Pain intensity and patients’ acceptance of surgical complication risks with lumbar fusion.
Spine (Phila Pa 1976). 2013 Jan 15;38(2):140-7
Authors: Bono CM, Harris MB, Warholic N, Katz JN, Carreras E, White A, Schmitz M, Wood KB, Losina E
STUDY DESIGN: Cross-sectional study with prospective recruitment.
OBJECTIVE: To determine the relationship of pain intensity (back and leg) on patients’ acceptance of surgical complication risks when deciding whether or not to undergo lumbar spinal fusion.
SUMMARY OF BACKGROUND DATA: To formulate informed decisions regarding lumbar fusion surgery, preoperative discussions should include a review of the risk of complications balanced with the likelihood of symptom relief. Pain intensity has the potential to influence a patient’s decision to consent to lumbar fusion. We hypothesized that pain intensity is associated with a patient’s acceptance of surgical complication risks.

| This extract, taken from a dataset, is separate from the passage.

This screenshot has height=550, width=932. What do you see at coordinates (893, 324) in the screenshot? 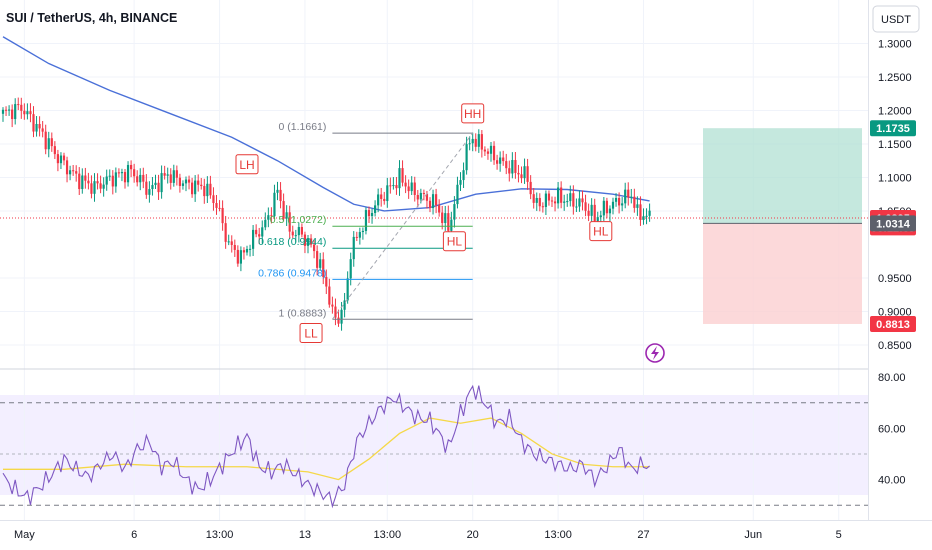
I see `price-tag-box` at bounding box center [893, 324].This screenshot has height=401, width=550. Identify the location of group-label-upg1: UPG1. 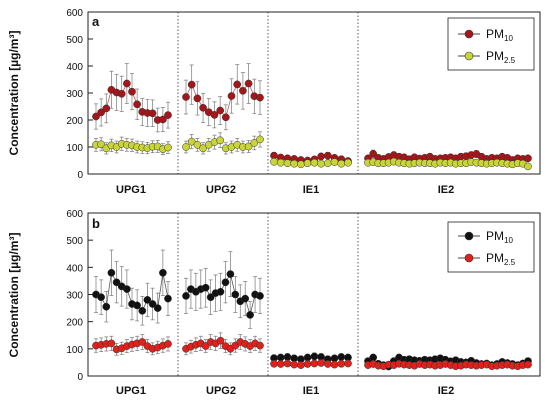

METHODS: Patients being seen for the first time by a spine surgeon for treatment of a nontraumatic or non-neoplastic spinal disorder completed a structured questionnaire. It posed 24 scenarios, each presenting a combination of risks of 3 complications (nerve damage, wound infection, and nonunion) and probabilities of symptom relief. For each scenario, the patient indicated whether he or she would or would not consent to a fusion for low back pain (LBP). The sum of the scenarios in which the patient responded that he or she would elect surgery was calculated to represent acceptance of surgical complication risks. A variety of other data were also recorded, including age, sex, education level, race, history of nonspinal surgery, duration of pain, and history of spinal injections. Data were analyzed using bivariate and multivariate regression analyses.

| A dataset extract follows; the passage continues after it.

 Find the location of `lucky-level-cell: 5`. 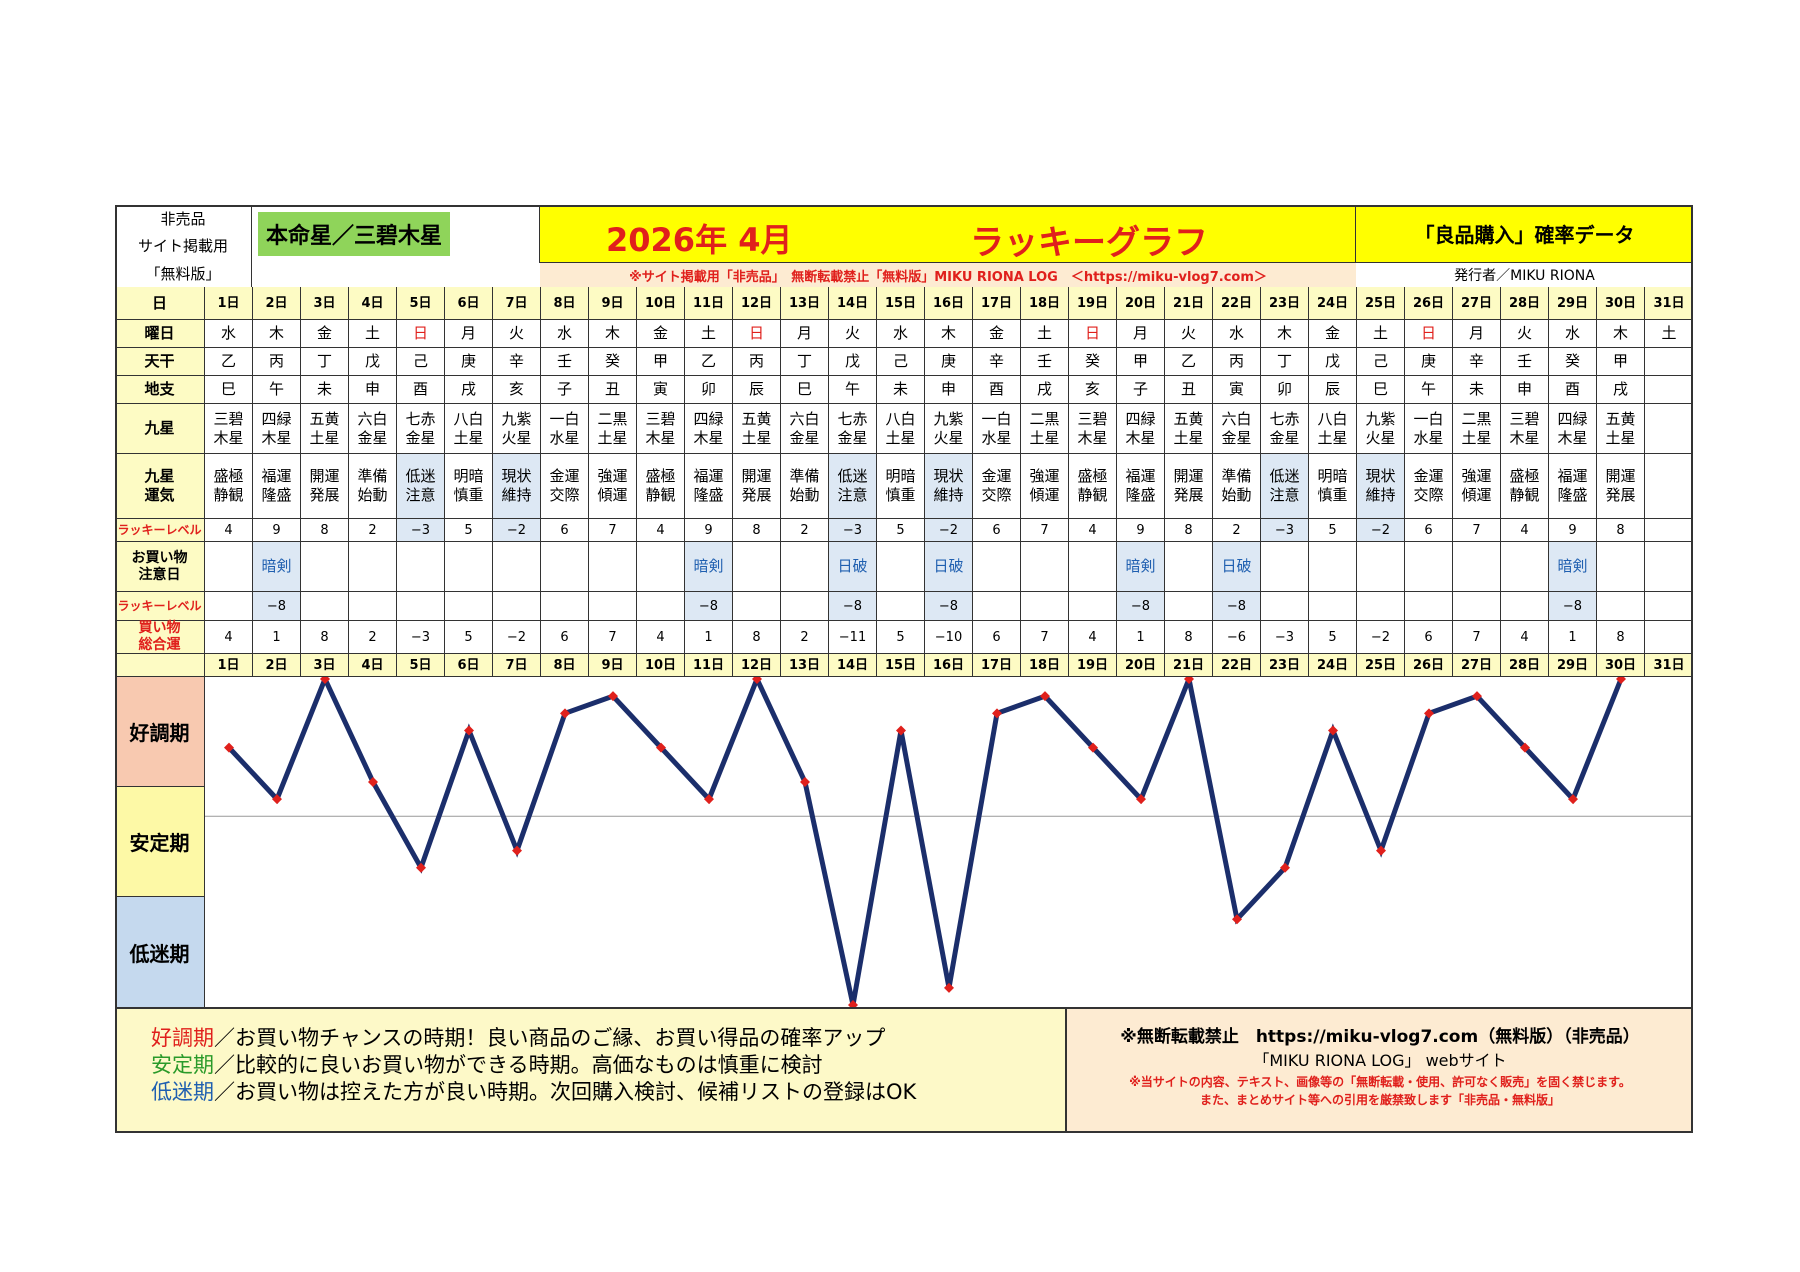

RESULTS: The mean number of scenarios accepted by 118 enrolled subjects was 10.2 (median, 8; SD, 8.5; range, 0-24, or 42.5% of scenarios). In general, subjects were more likely to accept scenarios with lower risks and higher efficacy. Spearman rank correlation estimates demonstrated a moderate association between the LBP intensity and acceptance of surgical complication risks (r = 0.37, P = 0.0001) whereas leg pain intensity had a weak but positive correlation (r = 0.19, P = 0.04). In bivariate analyses, a history of spinal injections was strongly associated with patients’ acceptance of surgical complication risks and willingness to proceed with surgery (54.5% of scenarios accepted for those who had a history of spinal injections vs. 27.6% for those with no history of spinal injections, P = 0.0001). White patients were more willing to accept surgery (45.9% of scenarios) than non-white patients (28.4%, P = 0.03). With the available numbers, age, sex, history of nonspinal surgery, education, and the duration of pain demonstrated no clear association with acceptance of surgical complication risks. Although education overall was not an influential factor, more educated males had greater risk tolerance than less educated males whereas more educated females had less risk tolerance than less educated females (P = 0.023). In multivariate analysis, LBP intensity remained a highly statistically significant correlate (P = 0.001) of the proportion of scenarios accepted, as did a history of spinal injections (P = 0.001) and being white (0.03).
CONCLUSION: The current investigation indicates that the intensity of LBP is the most influential factor affecting a patient’s decision to accept risk of complication and symptom persistence when considering lumbar fusion. This relationship has not been previously shown for any surgical procedure. These data could potentially change the manner in which patients are counseled to make informed choices about spinal surgery. With growing interest in adverse events and complications, these data could be important in establishing guidelines for patient-directed surgical decision making.